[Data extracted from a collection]

[Start of Attachment]

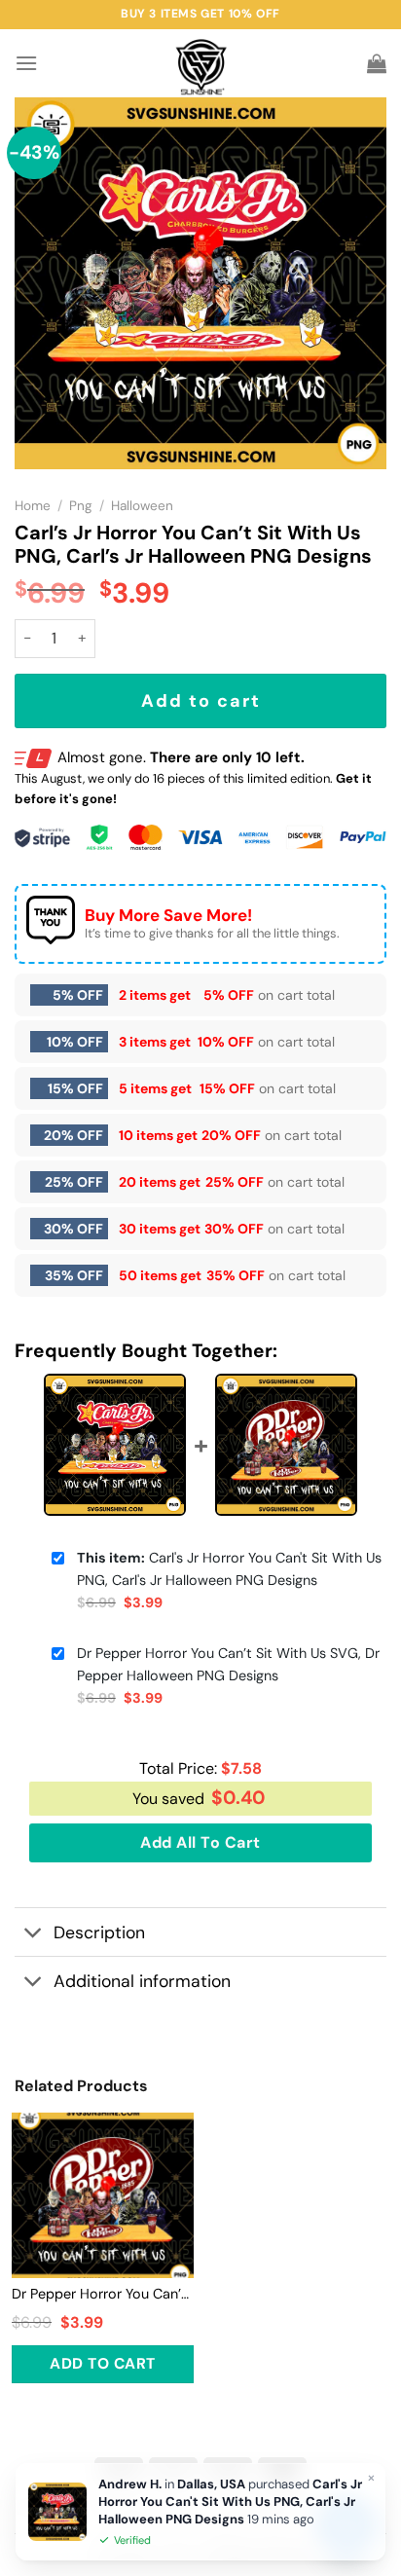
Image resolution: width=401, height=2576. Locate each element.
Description (99, 1932)
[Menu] (26, 63)
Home (33, 505)
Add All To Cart (200, 1842)
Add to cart (201, 701)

[End of Attachment]

Could you restate each record word for word, keeping the pictures out?

Image resolution: width=401, height=2576. Locate each element.
Description (99, 1932)
[Menu] (26, 63)
Home (33, 505)
Add All To Cart (200, 1842)
Add to cart (201, 701)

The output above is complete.